海賊の襲撃

 まだ日が昇りきる前に、トーリ町の中区の宿を出た三人は、辻馬車に乗って東港を目指した。

 馬車は太陽の方向に向かって走っている。

 そこでタローは気がついた。


「ガルニスさん、この世界って月がないんですか?」

「月? ああ、夜の太陽のことだな。あるぞ」

「あるんですか? じゃあ、タイミングが悪かっただけなのかな」


 彼はこちらの世界で月を見たことがなかった。電灯があるために、夜でも真っ暗にはならないので、あまり気にしていなかったのだが、やはり夜空に月や星が見えないのは気になる。


「クダリは誰でも月のことを聞くって話だったが、本当だったんだなぁ」


 ガルニスは妙に感心している。

 他のクダリの人たちも月の質問をしたのだと知ったタローは、一つ疑問を持った。


「オレたちより前に来たクダリの人たちって、どうなったんですか?」

「分からない。とりあえず女王に会って、そこから先はオレも知らない。元の世界に帰ったか、どこかでひっそり暮らしてるんじゃないのか?」

「……知らないんですか?」

「少なくとも、ルミエやクンダに住み着いたって話は聞いた覚えがない。どうしても気になるんなら、女王に聞いてみるんだな」


 ガルニスも全てを知っているわけではない。


 クダリが数年から数十年に一度の頻度で降りてくるなら、既に何十人もこの世界に現れているはずなのだ。全員が全員、元の世界に帰りたがるとは限らないので、当然こちらの世界に残ろうとする者もいるはず。それなのにルミエにもクンダにもクダリがいないということは……どこかにクダリだけが集まって暮らす、秘密の町でもあるのだろうかと、タローは考えた。

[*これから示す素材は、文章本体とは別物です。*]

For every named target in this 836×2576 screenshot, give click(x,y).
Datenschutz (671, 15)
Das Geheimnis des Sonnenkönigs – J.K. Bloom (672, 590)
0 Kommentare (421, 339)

 一方でハナは「月」が何か分からず、タローに問いかける。


「『ツキ』って何? 夜の太陽って?」

「あぁ、月っていうのは……太陽みたいに、夜の空に輝く大きな星だよ。さすがに『太陽』や『星』は分かるよね?」


 彼女は無言で頷いたが、説明されても「月」については分からなかった。言葉だけで伝えられても実物を見たことがないので、やはりピンと来ない。

 太陽・月・星、それにクダリたちの行方について、三人であれこれと話をしている内に、辻馬車は東区の港に着く。

 太陽は既に昇りきっていた。



 東区の船着き場で乗船券を購入した三人は、すぐにヒシテー大陸エトラ市行きの船に乗りこんだ。

 クンダ町から乗った船よりも少し大型の定期貨客蒸気船は、三人が乗船してから、そう時間を置かずに出港する。

 天候は昨日と変わらず穏やかで、エトラ市に着くまで問題は起こらないだろうと、三人とも考えていた。


 しかし、昼下がりに一隻の小型蒸気船が、定期貨客蒸気船に接近してくる。

 その時ちょうど甲板にいたガルニスは、不穏な気配を感じて、小型船を警戒した。クダリの二人は船室の中。もし海賊の類であれば自分が撃退してやると、ガルニスは布で包んだ棍に手をかける。

 謎の小型船は貨客船と平行に並ぶと、脇から寄って体当たりをした。

 貨客船は大きく揺れて、速度を落とす。何が起こったのかと、船内から乗客や船員たちが甲板に出てきた。

 そこへ小型船から木の矢が射かけられると同時に、海賊が縄ばしごを伝って続々と小型船から貨客船の甲板に上がる。幸い、下から射ち上げられる木の矢の威力は大したことがなく、深い傷を負う者はいなかったが、乗りこんできた海賊たちはサーベルを抜いて乗客や船員たちに刃を向けた。